レイトショウ おまけ

【おまけ】

「くっそぉ、慣れねぇ仕事で肩バッキバキだぜぇ!」

 映画館の裏口から出てきたグルグルは肩を回しながら帰路につく。

「上品ぶるのは大変だが割の良いバイトだったなァー! こんだけもらえりゃ……ヒヒッ、たまにはコック以外の仕事も悪かねぇ!! ヒャッホーォウ!!」

 茶封筒に入った札を数えるグルグルの服がオレンジ色からショッキングピンクへと変化していく。給料を貰ったときの胸の高鳴りというのは人間であろうとマモノであろうと関係ない。世界共通だ。

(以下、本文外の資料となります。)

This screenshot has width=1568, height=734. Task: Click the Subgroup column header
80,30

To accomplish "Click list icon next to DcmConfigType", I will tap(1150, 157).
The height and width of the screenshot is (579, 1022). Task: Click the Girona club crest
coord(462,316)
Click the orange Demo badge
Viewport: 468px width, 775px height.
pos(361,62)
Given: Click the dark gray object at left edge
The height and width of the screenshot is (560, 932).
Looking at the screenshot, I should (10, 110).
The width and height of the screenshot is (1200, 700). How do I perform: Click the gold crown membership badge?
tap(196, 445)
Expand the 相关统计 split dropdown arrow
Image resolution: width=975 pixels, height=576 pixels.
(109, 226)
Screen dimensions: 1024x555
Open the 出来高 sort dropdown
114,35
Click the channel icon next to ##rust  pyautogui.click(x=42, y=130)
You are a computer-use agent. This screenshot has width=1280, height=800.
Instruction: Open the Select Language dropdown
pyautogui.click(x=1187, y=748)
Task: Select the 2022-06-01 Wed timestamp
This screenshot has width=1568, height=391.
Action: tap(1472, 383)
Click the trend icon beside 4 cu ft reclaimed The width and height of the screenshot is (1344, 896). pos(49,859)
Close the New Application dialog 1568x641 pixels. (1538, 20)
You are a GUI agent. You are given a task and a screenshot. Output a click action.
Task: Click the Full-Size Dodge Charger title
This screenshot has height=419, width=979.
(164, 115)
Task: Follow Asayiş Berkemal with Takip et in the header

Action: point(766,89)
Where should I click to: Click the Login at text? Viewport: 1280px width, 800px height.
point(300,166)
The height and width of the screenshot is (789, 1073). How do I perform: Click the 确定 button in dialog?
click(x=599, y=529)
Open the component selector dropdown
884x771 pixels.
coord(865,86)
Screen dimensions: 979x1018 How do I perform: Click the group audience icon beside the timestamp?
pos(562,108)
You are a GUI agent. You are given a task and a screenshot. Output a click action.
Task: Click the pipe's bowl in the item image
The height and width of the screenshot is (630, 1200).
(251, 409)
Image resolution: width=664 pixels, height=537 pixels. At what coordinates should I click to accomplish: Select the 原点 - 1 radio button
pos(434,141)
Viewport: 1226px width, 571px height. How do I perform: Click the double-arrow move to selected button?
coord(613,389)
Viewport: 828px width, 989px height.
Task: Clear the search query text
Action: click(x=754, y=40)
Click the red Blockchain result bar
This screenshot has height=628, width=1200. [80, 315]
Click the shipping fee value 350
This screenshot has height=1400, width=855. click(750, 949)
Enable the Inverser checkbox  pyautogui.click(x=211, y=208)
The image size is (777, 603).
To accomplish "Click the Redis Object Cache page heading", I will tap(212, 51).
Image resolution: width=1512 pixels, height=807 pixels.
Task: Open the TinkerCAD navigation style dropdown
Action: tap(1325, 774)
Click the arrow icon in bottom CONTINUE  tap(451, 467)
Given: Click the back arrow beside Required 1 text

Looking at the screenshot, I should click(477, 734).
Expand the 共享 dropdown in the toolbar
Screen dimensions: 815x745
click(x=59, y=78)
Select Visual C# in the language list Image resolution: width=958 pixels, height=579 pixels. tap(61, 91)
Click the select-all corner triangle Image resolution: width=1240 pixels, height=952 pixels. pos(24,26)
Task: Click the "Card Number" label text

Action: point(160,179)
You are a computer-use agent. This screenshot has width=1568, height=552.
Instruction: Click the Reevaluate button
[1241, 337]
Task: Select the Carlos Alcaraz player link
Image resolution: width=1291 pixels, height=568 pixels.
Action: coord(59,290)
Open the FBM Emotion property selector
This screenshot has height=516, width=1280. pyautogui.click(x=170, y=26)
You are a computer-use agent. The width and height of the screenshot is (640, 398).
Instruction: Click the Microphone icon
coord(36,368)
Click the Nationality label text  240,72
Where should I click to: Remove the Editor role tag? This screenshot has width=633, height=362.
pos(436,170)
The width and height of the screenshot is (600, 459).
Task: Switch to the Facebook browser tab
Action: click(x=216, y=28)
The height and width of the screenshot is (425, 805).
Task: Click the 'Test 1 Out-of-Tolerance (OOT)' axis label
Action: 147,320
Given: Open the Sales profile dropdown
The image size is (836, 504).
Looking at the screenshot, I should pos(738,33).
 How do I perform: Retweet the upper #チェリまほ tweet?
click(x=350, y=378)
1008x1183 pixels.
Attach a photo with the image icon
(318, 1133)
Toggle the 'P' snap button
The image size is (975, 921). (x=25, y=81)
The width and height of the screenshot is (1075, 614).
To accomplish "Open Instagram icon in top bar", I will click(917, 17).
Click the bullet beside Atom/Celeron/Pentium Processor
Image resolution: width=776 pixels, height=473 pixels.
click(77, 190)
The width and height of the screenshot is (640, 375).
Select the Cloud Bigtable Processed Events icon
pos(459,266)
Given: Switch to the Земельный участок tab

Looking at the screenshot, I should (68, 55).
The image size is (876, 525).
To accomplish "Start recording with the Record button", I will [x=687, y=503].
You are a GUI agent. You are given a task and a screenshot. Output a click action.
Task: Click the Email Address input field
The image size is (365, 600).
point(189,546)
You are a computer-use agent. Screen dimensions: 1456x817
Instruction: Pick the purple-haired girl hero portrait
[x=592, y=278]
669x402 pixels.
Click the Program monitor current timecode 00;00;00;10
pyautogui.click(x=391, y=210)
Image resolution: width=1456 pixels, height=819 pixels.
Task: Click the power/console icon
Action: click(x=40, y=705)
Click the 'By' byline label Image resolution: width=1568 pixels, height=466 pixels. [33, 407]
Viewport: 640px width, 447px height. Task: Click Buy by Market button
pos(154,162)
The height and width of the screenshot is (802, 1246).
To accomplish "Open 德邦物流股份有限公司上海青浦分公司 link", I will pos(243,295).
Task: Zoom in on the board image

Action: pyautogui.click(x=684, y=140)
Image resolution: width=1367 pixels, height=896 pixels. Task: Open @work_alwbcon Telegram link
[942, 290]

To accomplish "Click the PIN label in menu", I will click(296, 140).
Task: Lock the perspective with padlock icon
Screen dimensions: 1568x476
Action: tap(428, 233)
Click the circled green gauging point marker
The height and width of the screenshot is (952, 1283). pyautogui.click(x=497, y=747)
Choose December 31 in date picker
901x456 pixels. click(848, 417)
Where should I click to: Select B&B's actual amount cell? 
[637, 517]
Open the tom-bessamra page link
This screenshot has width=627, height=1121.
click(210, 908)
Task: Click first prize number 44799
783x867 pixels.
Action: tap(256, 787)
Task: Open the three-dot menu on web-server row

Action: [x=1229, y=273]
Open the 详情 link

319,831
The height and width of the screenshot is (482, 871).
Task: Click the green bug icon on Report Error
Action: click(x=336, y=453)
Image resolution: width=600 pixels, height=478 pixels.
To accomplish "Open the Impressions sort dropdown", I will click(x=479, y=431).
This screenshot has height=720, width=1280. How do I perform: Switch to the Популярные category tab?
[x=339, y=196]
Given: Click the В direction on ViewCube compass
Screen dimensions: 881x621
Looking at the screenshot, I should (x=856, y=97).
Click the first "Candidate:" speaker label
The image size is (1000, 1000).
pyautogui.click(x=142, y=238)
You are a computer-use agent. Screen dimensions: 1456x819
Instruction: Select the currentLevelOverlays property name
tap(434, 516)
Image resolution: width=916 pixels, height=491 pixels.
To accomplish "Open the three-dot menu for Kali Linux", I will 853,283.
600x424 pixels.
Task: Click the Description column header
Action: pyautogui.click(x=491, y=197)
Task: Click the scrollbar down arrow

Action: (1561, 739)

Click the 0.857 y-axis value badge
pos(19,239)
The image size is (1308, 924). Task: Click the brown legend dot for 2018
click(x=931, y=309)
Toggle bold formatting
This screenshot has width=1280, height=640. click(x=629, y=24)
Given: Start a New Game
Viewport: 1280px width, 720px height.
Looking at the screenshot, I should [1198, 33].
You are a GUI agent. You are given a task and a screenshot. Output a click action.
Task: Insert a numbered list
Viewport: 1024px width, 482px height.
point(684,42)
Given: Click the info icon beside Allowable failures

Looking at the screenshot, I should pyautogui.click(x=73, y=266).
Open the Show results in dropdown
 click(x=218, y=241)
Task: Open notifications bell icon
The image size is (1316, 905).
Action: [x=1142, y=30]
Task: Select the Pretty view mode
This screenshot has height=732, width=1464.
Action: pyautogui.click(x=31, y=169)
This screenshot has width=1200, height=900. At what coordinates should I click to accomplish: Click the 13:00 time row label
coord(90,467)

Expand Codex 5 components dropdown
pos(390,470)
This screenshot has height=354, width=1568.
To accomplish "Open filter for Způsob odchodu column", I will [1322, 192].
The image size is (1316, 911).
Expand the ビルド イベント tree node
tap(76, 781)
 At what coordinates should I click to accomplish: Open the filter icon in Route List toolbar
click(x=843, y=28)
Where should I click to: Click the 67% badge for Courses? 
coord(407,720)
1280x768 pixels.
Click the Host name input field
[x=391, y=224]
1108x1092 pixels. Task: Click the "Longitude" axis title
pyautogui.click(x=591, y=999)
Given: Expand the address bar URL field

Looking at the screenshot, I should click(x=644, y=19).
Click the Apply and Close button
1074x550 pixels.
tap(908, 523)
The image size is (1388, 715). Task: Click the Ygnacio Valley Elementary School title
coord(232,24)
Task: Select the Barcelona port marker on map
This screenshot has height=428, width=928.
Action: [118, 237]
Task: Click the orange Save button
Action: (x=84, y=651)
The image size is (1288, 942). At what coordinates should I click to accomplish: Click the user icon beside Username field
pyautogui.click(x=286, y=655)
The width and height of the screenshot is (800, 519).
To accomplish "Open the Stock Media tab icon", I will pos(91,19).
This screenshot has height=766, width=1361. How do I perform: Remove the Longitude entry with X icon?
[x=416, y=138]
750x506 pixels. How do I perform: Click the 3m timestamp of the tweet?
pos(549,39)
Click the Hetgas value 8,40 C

「さァさァ、薔薇園にカツアゲされちまう前にパーッと使っちまおう! 貯金なんてしたって、どうせ根こそぎ掻っ攫われるのがオチだもんなっ!」
「グルグルちゃーん」

 グルグルの目前を銀の線が通り抜ける。壁にナイフが突き刺さっていた。それに気を取られた瞬間、給料袋が手首に奪われた。

「ゲッ?! 薔薇園!!」
「キャハハッ!! ヤッバーイ! グルグルちゃんのくせに超お金持ちじゃん?」
「そ、それはダメだ!」
「勿論もらって良いんだよねぇー? くれるんだよねぇー?」
「何言ってんだよォ?! それは俺が汗水垂らして稼いだ――!」
「グルグルちゃんのものは薔薇園のものぉー。
 だーよーねっ?」
「……はい」

 首元にナイフを押しつけられたグルグルが涙を飲む。弱肉強食もまた世界共通なのだった。